▶ [What is expected]: Copy the API reference from "API Reference" through "clean, Markdown-formatted text.", putting "Transform" wherever "Convert" appears.

▶ [Reading passage]:
----------

API Reference

Simple, predictable web scraping API. No hidden concurrency. No timeouts you can't control.

Core Endpoints

POST /api/scrape - Convert URL to Markdown

Convert any URL to clean, Markdown-formatted text.

curl -X POST http://localhost:3000/api/scrape \
  -H "Content-Type: application/json" \
  -d '{
    "url": "https://example.com",
    "engine": "auto",
    "format": "markdown",
    "enableAI": false
  }'

Response:

{
  "success": true,
  "content": "# Page Title\n\nPage content here...",
  "markdown": "# Page Title\n\n...",
  "metadata": {
    "title": "Page Title",
    "author": "Author Name",
    "description": "Page description",
    "images": {
      "download": false,
      "items": [],
      "totalBytes": 0,
      "warnings": []
    }
  },
  "engine": "http",
  "format": "markdown"
}

Parameters

Parameter	Type	Default	Description
`url`	string	required	URL to scrape
`engine`	string	"auto"	Engine selection: `"auto"` (smart detection), `"http"` (fast), `"browser"` (JS rendering)
`format`	string	"markdown"	Output format: `"markdown"`, `"clean.html"`, `"raw.html"`
`includeMetadata`	boolean	true	Include YAML frontmatter with metadata
`enableAI`	boolean	false	AI-powered content extraction (experimental)
`downloadImages`	boolean	false	Download images from content to local storage

Engine Selection

"auto" (recommended): Tries HTTP first (~170ms), automatically upgrades to browser if content is empty or JavaScript is required
"http": Lightweight HTTP + HTML parsing. Fast (~170ms), great for static content
"browser": Full Puppeteer browser rendering. Slower (~5s avg), required for JavaScript-heavy sites

Output Formats

"markdown": Clean Markdown with YAML frontmatter metadata (recommended)
"clean.html": Cleaned HTML without scripts/styles for custom processing
"raw.html": Original unprocessed HTML for debugging

Image Download

When downloadImages: true:

Images are downloaded from the main content area
Stored in IMAGE_DOWNLOAD_DIR (default: ./data/images)
Metadata exposes image information:
- originalUrl: Source URL
- localPath: Downloaded file path
- totalBytes: Total bytes downloaded
- warnings: Any limit hits (e.g., max images reached)

POST /api/crawl - Recursive Site Crawl

Systematically crawl and extract content from multiple pages starting from a single URL.

----------

▶ [Raw data]:

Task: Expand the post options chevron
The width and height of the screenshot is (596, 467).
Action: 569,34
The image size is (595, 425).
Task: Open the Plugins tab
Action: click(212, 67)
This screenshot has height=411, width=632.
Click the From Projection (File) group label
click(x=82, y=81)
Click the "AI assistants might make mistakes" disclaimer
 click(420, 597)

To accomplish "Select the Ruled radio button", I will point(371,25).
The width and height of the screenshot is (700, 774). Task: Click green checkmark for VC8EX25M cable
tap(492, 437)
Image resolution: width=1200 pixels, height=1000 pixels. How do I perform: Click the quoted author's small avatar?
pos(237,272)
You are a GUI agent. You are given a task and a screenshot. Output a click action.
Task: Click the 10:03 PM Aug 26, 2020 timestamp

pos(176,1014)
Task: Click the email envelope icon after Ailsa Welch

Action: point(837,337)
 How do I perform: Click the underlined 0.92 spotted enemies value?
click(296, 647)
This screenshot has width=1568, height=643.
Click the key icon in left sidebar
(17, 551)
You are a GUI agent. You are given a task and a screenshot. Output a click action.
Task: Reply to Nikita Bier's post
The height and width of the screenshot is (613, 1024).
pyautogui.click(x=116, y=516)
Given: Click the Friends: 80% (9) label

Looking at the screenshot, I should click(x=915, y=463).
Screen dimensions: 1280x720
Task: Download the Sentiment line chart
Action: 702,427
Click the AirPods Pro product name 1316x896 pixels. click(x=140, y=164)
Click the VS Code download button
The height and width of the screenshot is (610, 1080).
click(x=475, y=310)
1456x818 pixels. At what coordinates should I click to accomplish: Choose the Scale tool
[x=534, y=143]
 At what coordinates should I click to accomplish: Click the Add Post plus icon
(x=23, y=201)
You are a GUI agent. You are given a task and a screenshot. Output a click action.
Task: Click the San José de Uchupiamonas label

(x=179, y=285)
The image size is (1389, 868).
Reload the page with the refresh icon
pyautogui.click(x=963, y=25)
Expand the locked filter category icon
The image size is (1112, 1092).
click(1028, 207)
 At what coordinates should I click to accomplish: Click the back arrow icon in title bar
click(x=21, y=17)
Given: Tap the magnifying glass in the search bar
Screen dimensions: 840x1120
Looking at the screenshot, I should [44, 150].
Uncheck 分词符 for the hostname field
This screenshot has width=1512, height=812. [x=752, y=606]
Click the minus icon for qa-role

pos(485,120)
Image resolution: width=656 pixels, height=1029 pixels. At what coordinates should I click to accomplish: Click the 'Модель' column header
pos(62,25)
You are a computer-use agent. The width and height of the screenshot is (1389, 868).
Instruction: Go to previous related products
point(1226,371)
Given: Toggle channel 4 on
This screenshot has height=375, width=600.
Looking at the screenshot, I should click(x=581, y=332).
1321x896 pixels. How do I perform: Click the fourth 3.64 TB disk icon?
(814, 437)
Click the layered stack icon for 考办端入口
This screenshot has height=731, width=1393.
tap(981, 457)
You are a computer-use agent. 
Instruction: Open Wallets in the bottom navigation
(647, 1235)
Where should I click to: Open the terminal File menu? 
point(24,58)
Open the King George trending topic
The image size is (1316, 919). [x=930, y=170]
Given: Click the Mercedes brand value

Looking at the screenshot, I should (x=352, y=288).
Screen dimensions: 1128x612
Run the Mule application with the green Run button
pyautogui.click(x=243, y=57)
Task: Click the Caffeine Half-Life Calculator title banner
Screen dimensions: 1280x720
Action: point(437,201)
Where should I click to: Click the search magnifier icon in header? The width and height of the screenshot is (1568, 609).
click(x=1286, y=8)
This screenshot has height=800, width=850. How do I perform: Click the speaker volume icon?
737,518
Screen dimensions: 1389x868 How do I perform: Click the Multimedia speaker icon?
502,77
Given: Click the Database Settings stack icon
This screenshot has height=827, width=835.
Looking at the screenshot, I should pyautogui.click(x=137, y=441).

----------

▶ [Exercise output]:
API Reference

Simple, predictable web scraping API. No hidden concurrency. No timeouts you can't control.

Core Endpoints

POST /api/scrape - Transform URL to Markdown

Transform any URL to clean, Markdown-formatted text.